--- Quoted passage ---

"I don't think that being a strong person is about ignoring your emotions and fighting your feelings. Putting on a brave face doesn't mean you're a brave person. That's why everybody in my life knows everything that I'm going through. I can't hide anything from them. People need to realise that being open isn't the same as being weak."

- Taylor Swift

Saturday, March 12, 2016

On Monogamy

Now Playing: Youth by Daughter (we are the reckless, we are the wild youth)

Six weeks before I left Perth, I started a new relationship.

It didn't make any sense, but I don't think relationships, especially when you're young, need to make sense. You just meet wonderful people and have wonderful times and it doesn't need to make more sense than that.

I'm also a big believer in the short term relationship. Forever is an incorrect concept, and I think it's stupid and dangerous when people as young as I am try to imagine the partners they will want decades down the road. I've always had fleeting relationships with profoundly unsuitable people, but I've always relished in that incompatibility, that disconnect, the inevitable doom. It gives me wonderful bravado, to experiment in the sandboxen that these teen and early twenties relationships inevitably are.

--- Stored rows ---

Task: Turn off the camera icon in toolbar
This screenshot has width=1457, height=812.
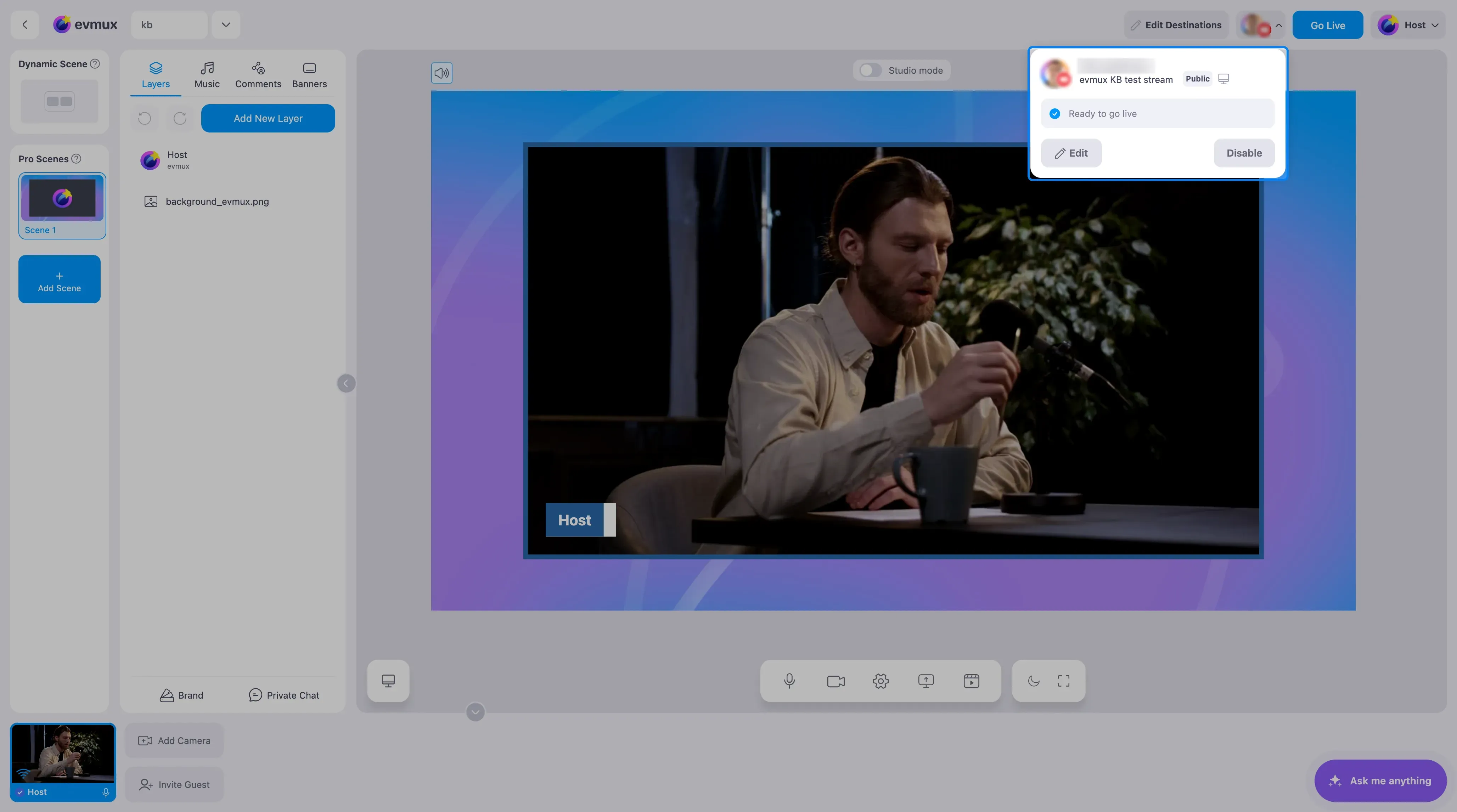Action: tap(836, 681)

---
--- Stored rows ---

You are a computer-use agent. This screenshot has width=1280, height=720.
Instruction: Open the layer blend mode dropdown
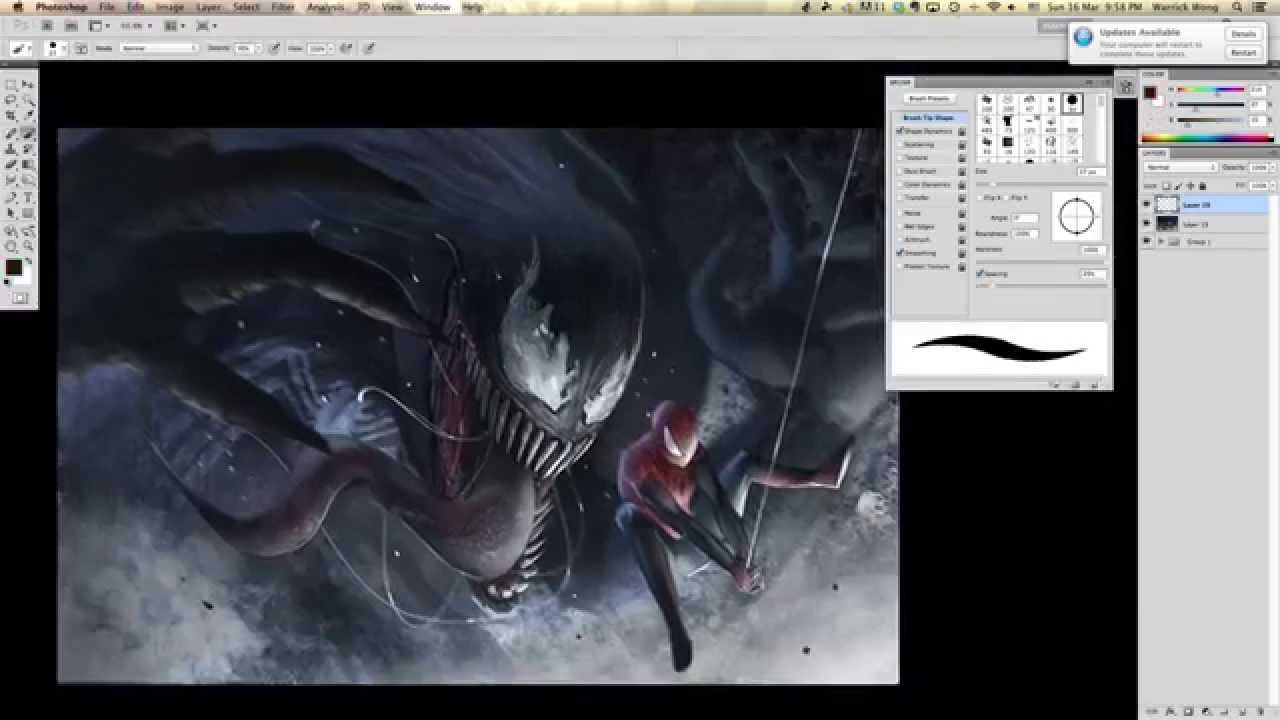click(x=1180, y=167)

---

### Stated task:
In the post on monogamy, how long before leaving Perth did the writer start a new relationship?

### Answer to the problem:
Six weeks